The local authority of the Paris region (who was called
STIF when the tool was initially released) has defined unique
identifiers for each public transport line (~ 1800) and stop (~40 000).
The tool helps OSM contributors to add these identifiers to
OpenStreetMap objects in a guided workflow: matching lines, then line
variants, then stops. It is a web tool and it uses Overpass web service
to query OpenStreetMap and navitia.io API to get public transport objects.
The
entry point is a searchable list of lines from OpenStreetMap. When you
select a line, the tools presents you open data candidates based on the
line number. For the 91-10 bus line, you will only get one candidate
while for a bus line labelled “2” you will get 19 results to review.
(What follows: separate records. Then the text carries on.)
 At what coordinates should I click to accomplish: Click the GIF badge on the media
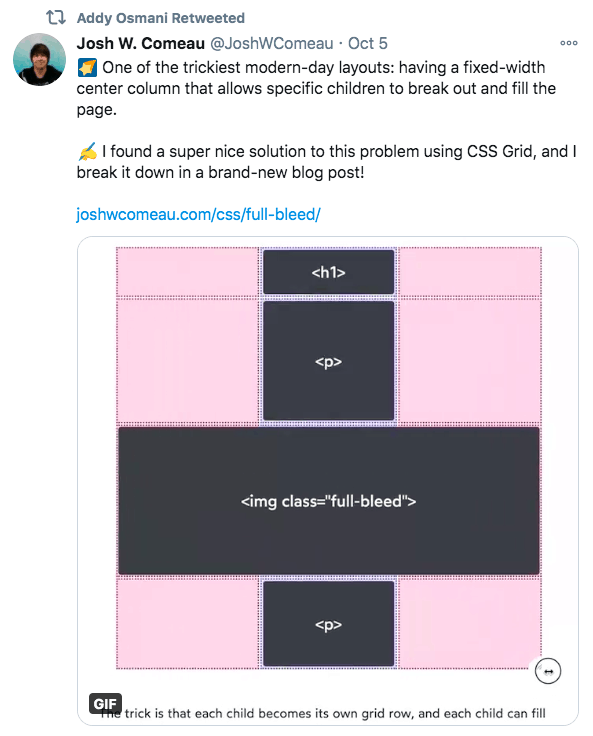[x=105, y=704]
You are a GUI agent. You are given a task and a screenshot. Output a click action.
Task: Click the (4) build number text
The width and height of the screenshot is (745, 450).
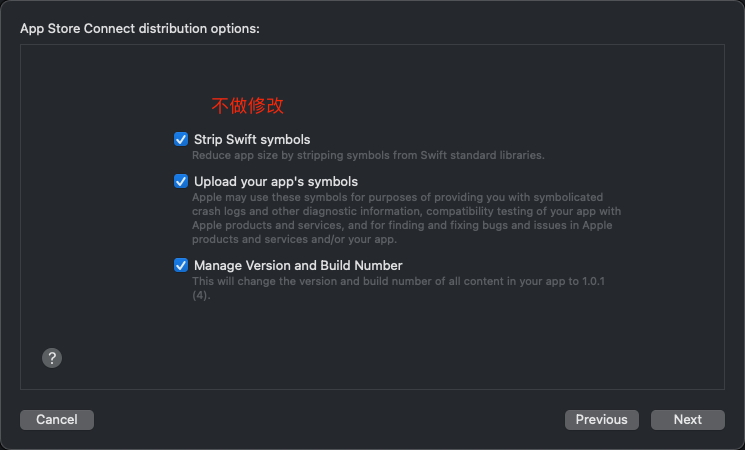(x=201, y=295)
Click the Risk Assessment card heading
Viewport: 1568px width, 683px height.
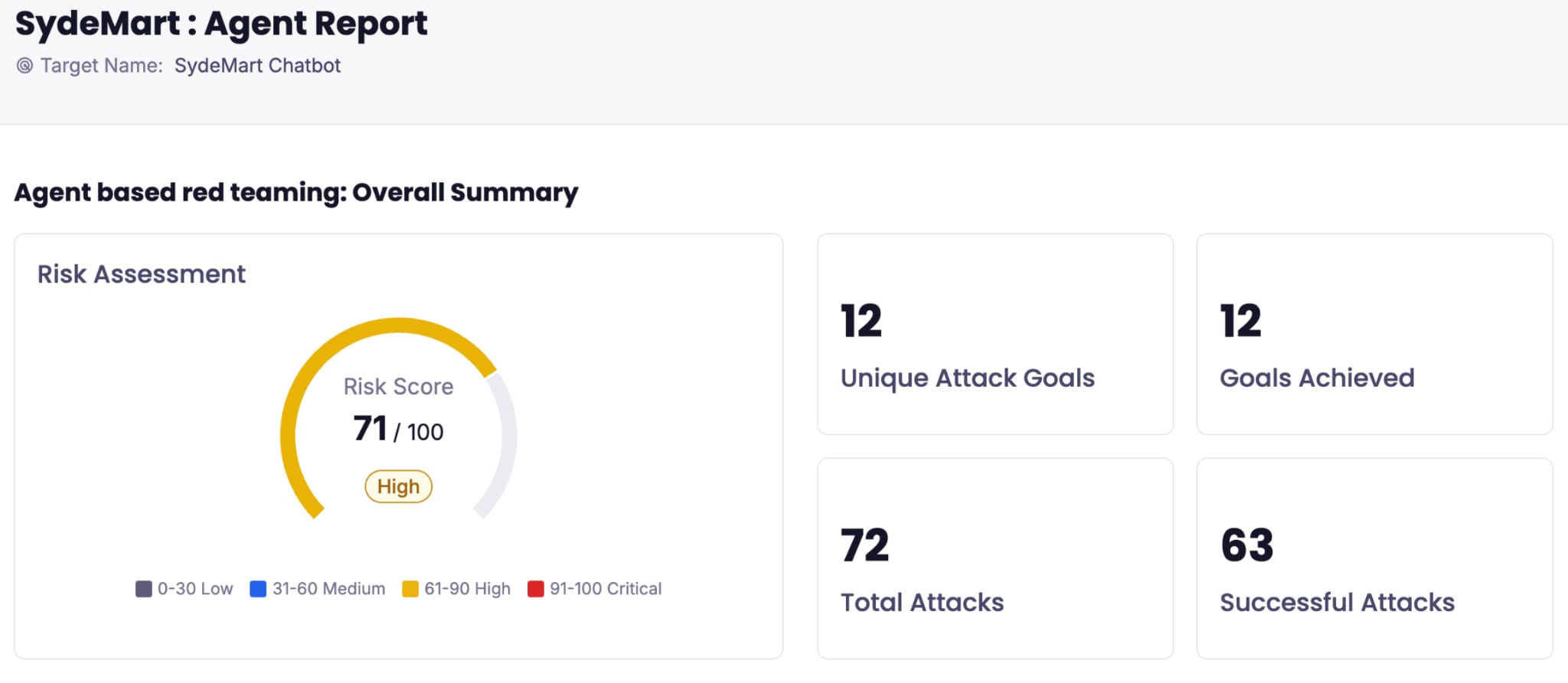coord(142,274)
For each candidate, you can review its attributes, its shape and its stops from both OpenStreetMap et Paris region open data.
The
user has to choose the best match within the proposals: the open data
line identifier will be retrieved and added to OpenStreetMap, and the
user will access the line variant review page.
On this page, you
get the list of the line variants from OpenStreetMap and you have to
choose between the line variants from the open dataset. In most cases,
in both OpenStreetMap and the open dataset, the line variants have their
origin and destination as labels, so you can easily choose the good
one. A debug page is available to see the shapes and stops from
OpenStreetMap and the stops from the open dataset for each line variant
to help the user to make the right choice.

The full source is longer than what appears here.